(Beginning of EXTRACTED INFORMATION)
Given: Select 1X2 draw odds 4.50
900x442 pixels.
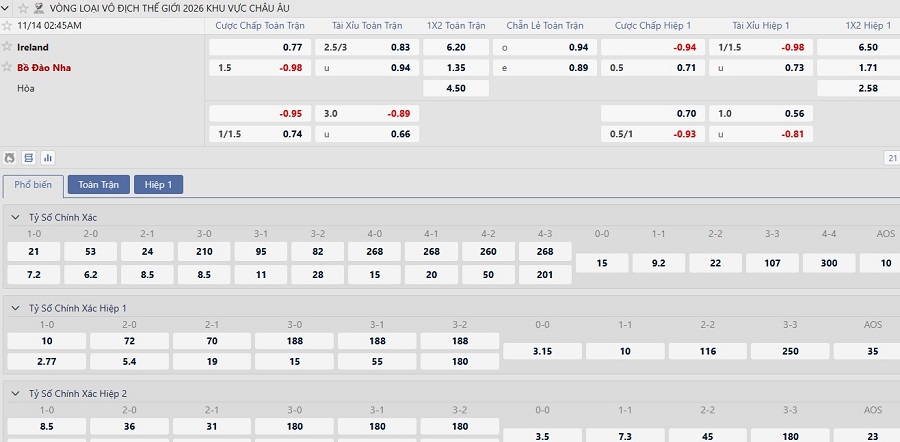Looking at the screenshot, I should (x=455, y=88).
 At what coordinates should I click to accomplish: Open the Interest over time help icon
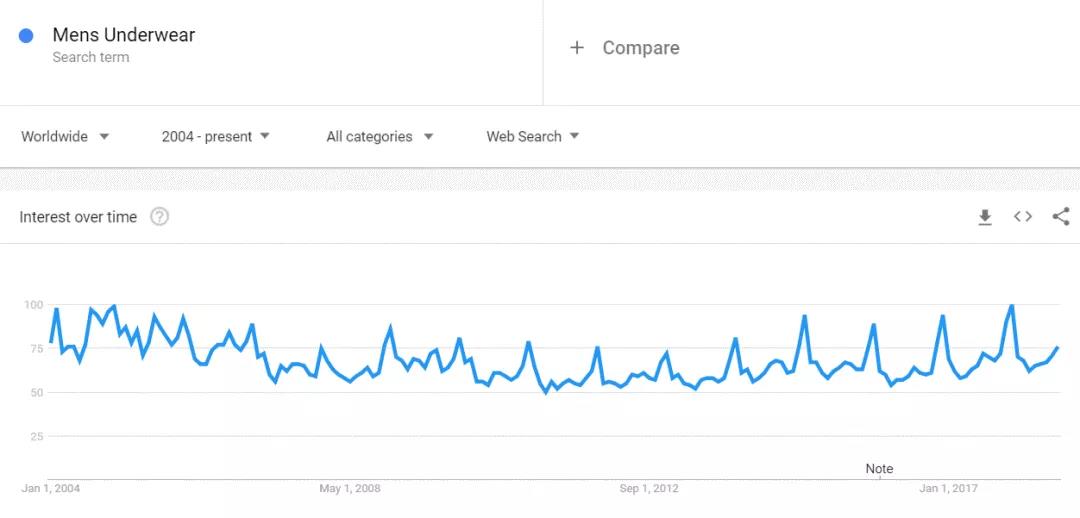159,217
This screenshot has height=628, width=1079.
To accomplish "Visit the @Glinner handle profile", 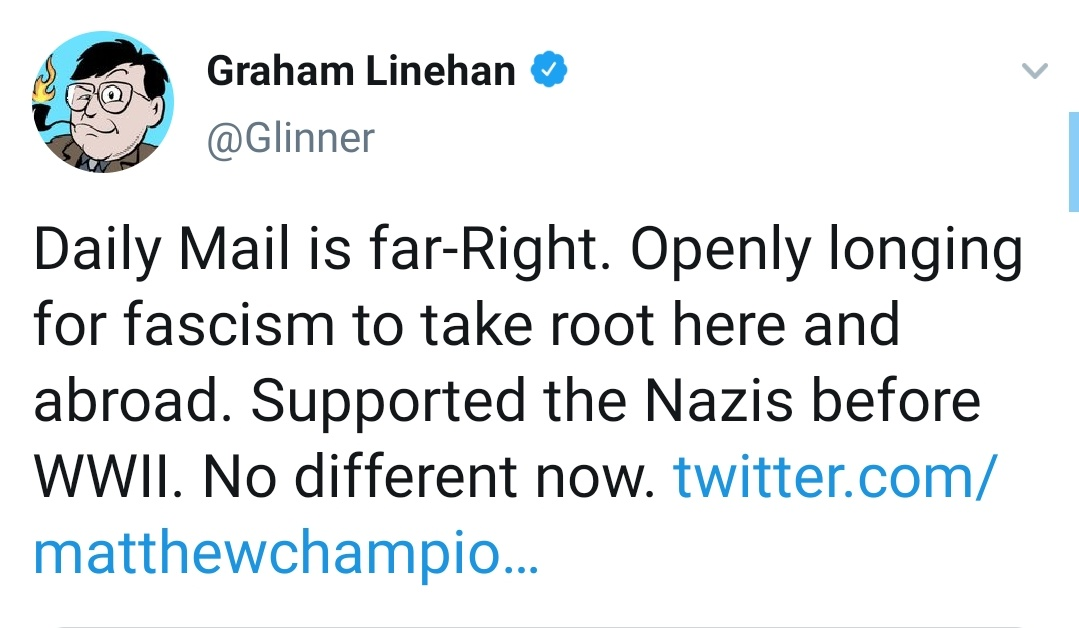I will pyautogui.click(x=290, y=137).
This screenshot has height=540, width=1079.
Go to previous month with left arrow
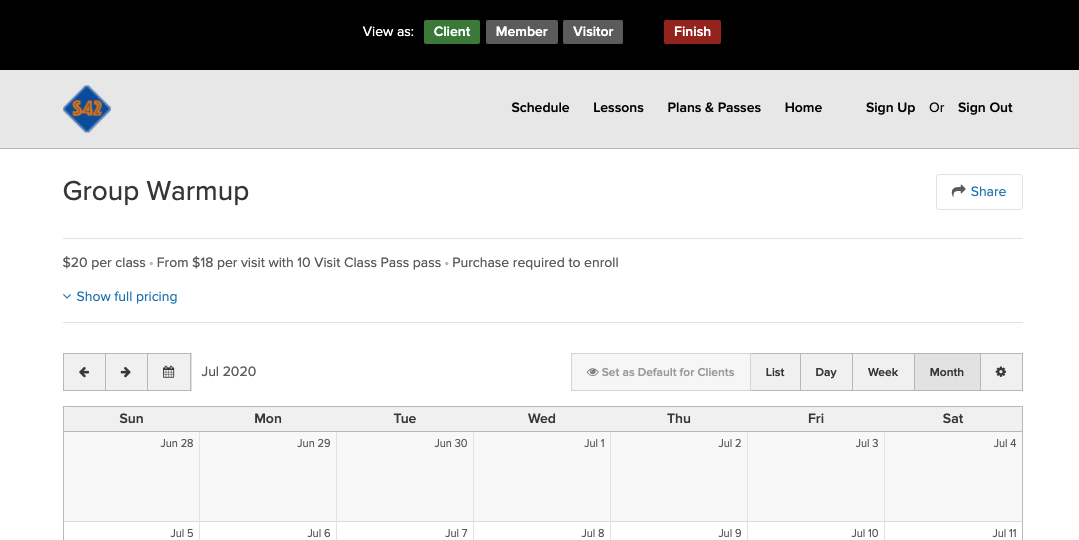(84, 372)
(End of EXTRACTED INFORMATION)
▶ **WHAT TO WORK ON**: Where does the string "This" appear in the records above? Show every line that holds it.

▶ **EXERCISE RESPONSE**:
This screenshot has height=628, width=1079.
This screenshot has height=540, width=1079.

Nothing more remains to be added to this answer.